Two lengthy posts up on Dewey and Educaiton

I have started to use Hubpages as a way to organize my posts and to also post my lengthier scholastic writings in such a way that they do not bog my blog. Although I noticed that your rating gets hammered when you write political posts because people evaluate your writing on the political opinion expressed rather than on whether it is a well-written piece.

Here are two new scholastic posts with excerpts.

Review of Dewey and Education:

In Experience and Education, John Dewey attempted to lay a foundation explaining what constitutes progressive education. From the time he started to explore progressive education in practice when he established The Laboratory School at the University of Chicago in 1896 to the time of the writing of this book in 1938, John Dewey had seen both good and abysmal attempts at creating new methods of education. Dewey wrote this book in response to the educators behind those misguided attempts at reform and the purveyors of traditional education who used those blunders as a straw man to attack progressive education. It was his hope to develop the principle of education "positively and constructively" rather than just reacting against the traditional education which he viewed as failing the students (20). He wanted people to stop worrying about labels, whether something is "progressive," "new," or "traditional," and focus on whether students are really receiving a good education (90). This book is an attempt to define what a good education looks like by defining the roles of the educator in progressive education.

Another excerpt:

The educator defends the individual from their own impulses by guiding the student's development of a clear purpose and keeping them on course. Dewey described the purpose as the "end-view." Purpose "involves foresight of the consequences which will result from acting on impulse." He further elaborates, "The formation of purposes and the organization of means to execute them are the work of intelligence" (67). It is a dangerous role to play when a educator stifles a student from pursuing their impulses in order to help them achieve their purpose. Dewey provides two ways for an educator to avoid overstepping their boundaries: "The way is, first, for the teacher to be intelligently aware of the capacities, needs, and past experiences of those under instruction, and secondly, to allow the suggestion made to develop into a plan and project by means of the further suggestions contributed and organized into a whole by the members of the group" (71-72). Although difficult and dangerous, the teacher should never lightly shirk their responsibility to keep their student on track for reaching their purpose nor should they stifle learning because it is going in a direction different from their interests.

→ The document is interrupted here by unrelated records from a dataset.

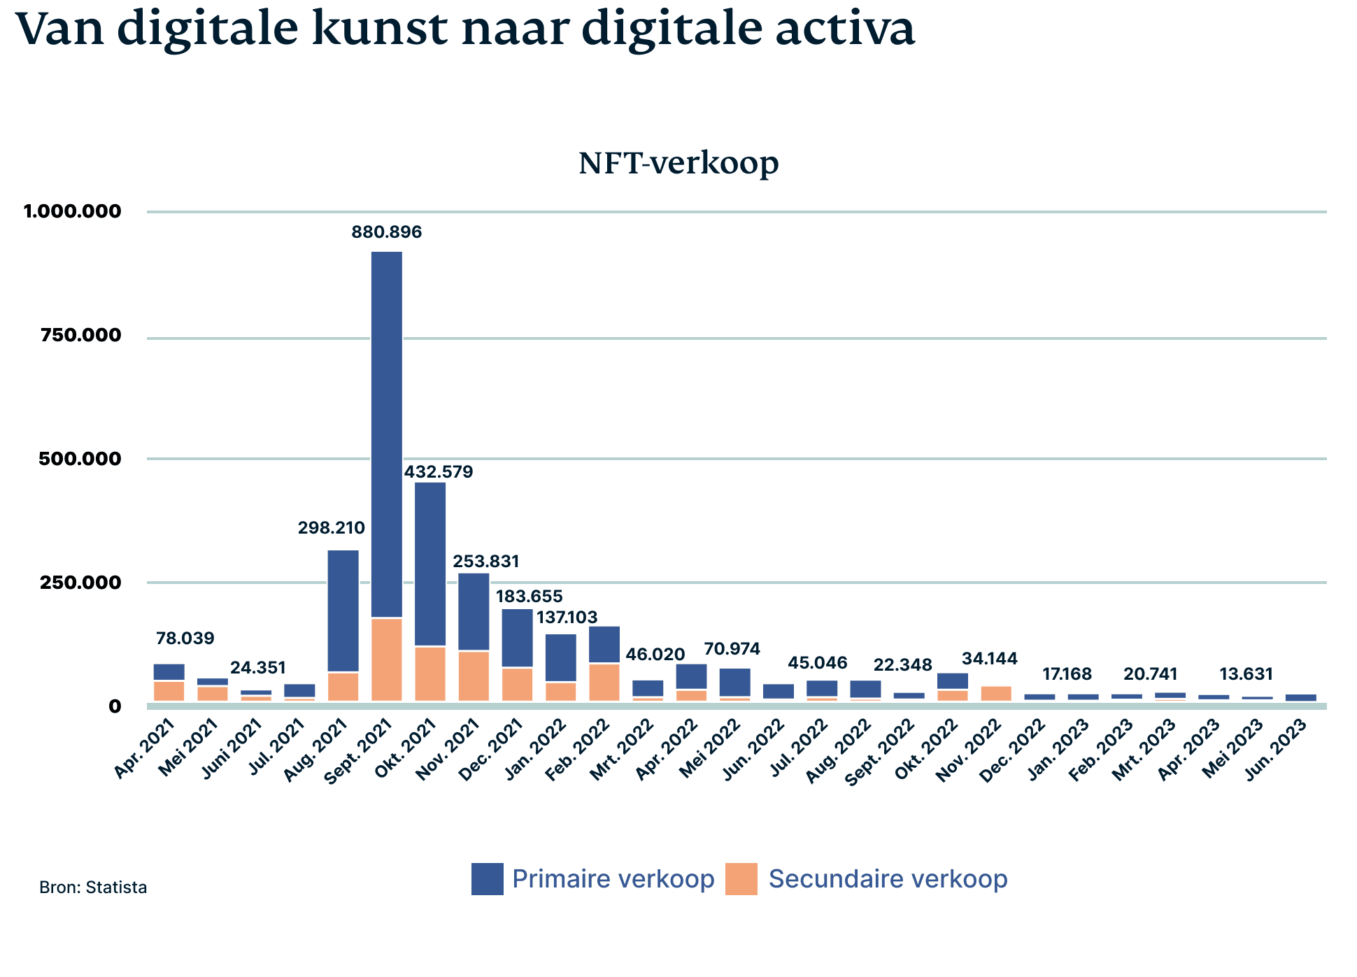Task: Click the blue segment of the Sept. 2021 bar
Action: [x=387, y=434]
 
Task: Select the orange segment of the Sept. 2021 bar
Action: [x=387, y=659]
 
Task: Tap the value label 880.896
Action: [x=387, y=232]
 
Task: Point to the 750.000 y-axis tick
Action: [x=81, y=335]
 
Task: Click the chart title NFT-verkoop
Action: [x=678, y=163]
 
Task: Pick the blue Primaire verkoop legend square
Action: [x=487, y=879]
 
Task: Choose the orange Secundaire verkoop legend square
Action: [x=741, y=879]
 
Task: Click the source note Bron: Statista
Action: [x=93, y=887]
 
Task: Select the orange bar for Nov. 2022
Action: [x=996, y=694]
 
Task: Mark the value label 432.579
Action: [x=439, y=472]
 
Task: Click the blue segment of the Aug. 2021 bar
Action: [x=343, y=611]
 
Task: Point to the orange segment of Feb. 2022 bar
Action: [x=604, y=682]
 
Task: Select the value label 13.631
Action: [x=1246, y=674]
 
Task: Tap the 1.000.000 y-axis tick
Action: [x=73, y=211]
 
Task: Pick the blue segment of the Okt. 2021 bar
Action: [x=430, y=564]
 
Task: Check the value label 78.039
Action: [x=185, y=639]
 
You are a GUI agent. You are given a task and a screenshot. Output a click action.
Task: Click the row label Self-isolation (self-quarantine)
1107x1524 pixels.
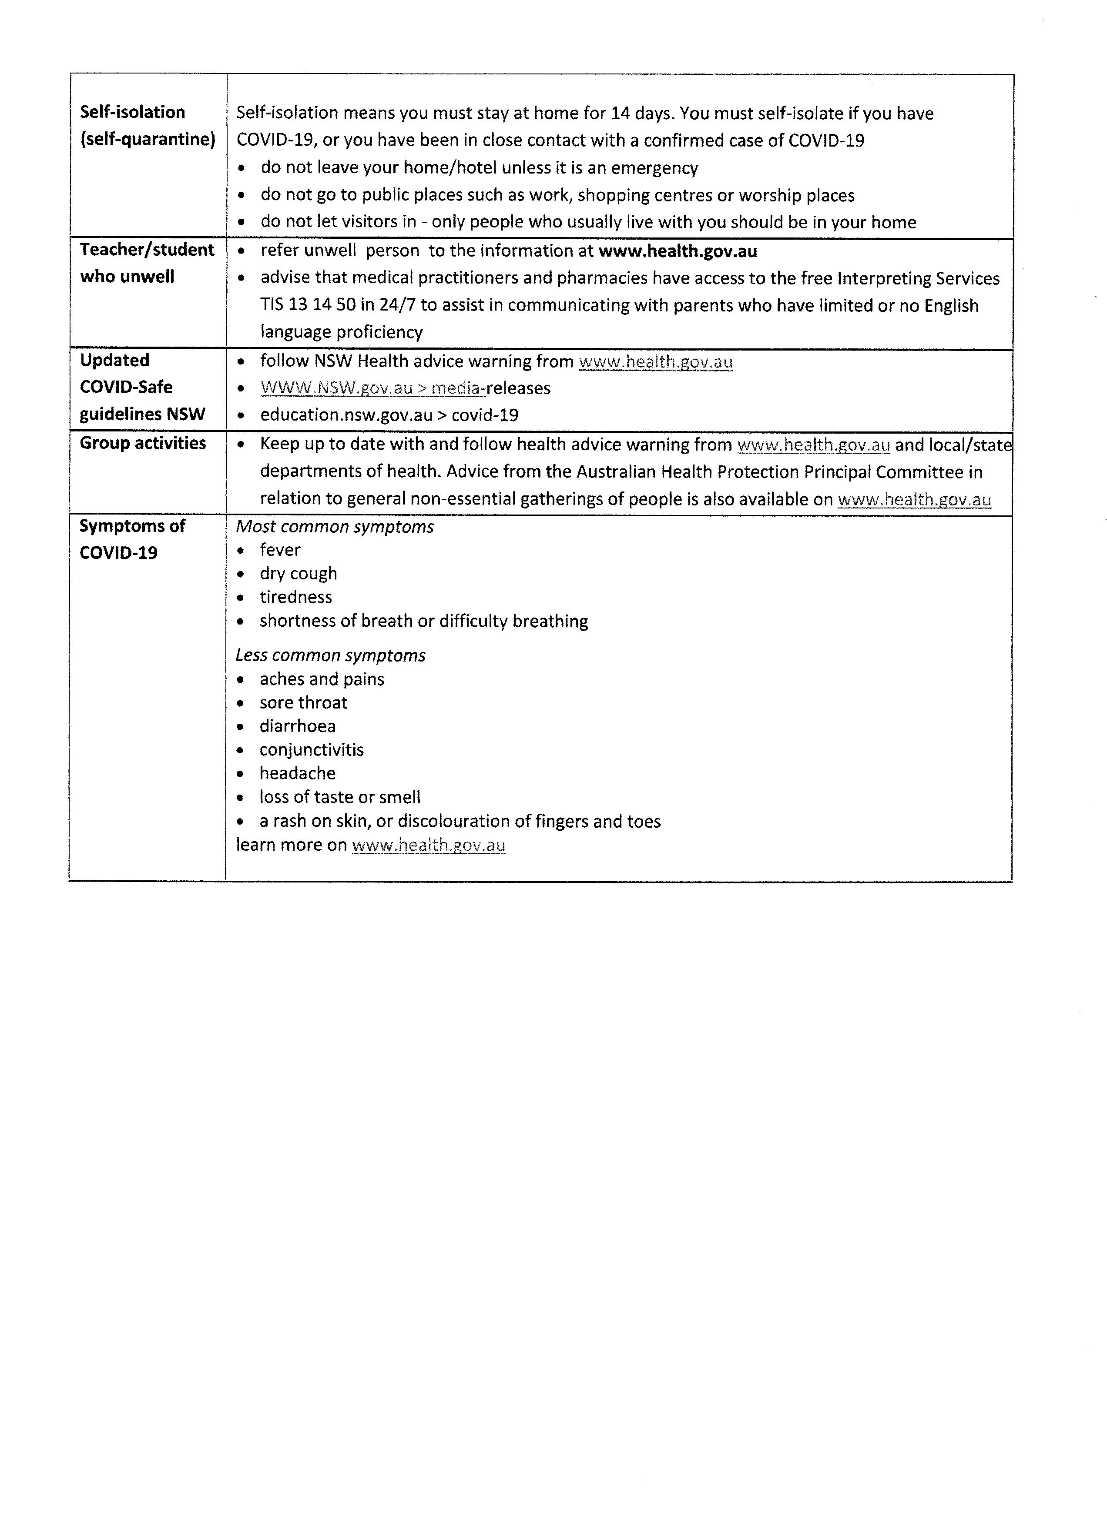pos(147,126)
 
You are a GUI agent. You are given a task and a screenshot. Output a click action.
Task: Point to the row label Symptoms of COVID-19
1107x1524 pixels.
pos(132,539)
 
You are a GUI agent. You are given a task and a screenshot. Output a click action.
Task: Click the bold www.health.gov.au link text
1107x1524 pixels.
pos(678,251)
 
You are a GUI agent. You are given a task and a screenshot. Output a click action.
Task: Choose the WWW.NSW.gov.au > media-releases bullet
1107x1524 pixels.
pos(405,388)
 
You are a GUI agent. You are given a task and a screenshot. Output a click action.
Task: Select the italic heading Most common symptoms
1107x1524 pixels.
pos(335,527)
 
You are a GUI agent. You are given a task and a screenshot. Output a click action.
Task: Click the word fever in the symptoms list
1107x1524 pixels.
pos(280,550)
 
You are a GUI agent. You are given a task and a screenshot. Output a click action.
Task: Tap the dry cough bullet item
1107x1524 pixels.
pos(299,574)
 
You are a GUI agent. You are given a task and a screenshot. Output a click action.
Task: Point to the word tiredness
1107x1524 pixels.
pos(296,597)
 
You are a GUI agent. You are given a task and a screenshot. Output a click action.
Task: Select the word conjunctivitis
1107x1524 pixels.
pos(311,750)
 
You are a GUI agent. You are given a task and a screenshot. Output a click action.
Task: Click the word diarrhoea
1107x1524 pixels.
pos(298,726)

My Educational Experience in Light of Dewey's Experience and Education

In examining the teachings of John Dewey with my educational past, I am amazed at how little he really impacted most of my teachers. Throughout high school and college, I have always been plagued with the question, "Why? Why must we learn this? What good will it do me?" I remember having this frustration with one of my advanced math classes in high school. My parents had me ask it of one of my uncles the "why" question because he is an engineer, but he did not provide me with a good answer. So I did the work well and received a good grade, but I still have a tough time seeing the relevance of sine, cosine, and all of the theorems we had to learn. They are safely secured in a "water-tight compartment" in my head, except maybe they have finally drowned.

And another excerpt:

Having been raised in a small town of 1,400 people with a school class size of sixty students, which decreased to around thirty after students went to vocational school during their junior year, and following that up with graduating from a small college where I had the same History professor, English professor, etc., for most of my classes, I have seen the advantage in the relationships built with my educators throughout the process. Bringing this process of education which is found successful throughout rural America into the inner cities might just give those teachers a hope of impacting children who have difficult situations outside of school, and it might decrease that extremely high dropout rate in the cities. Our educational system is in need of a drastic overhaul. If Dewey is right in that knowledge of the student is essential for the educator, then our current system of passing students along to another teacher year after year prevents the teacher from genuinely knowing the student.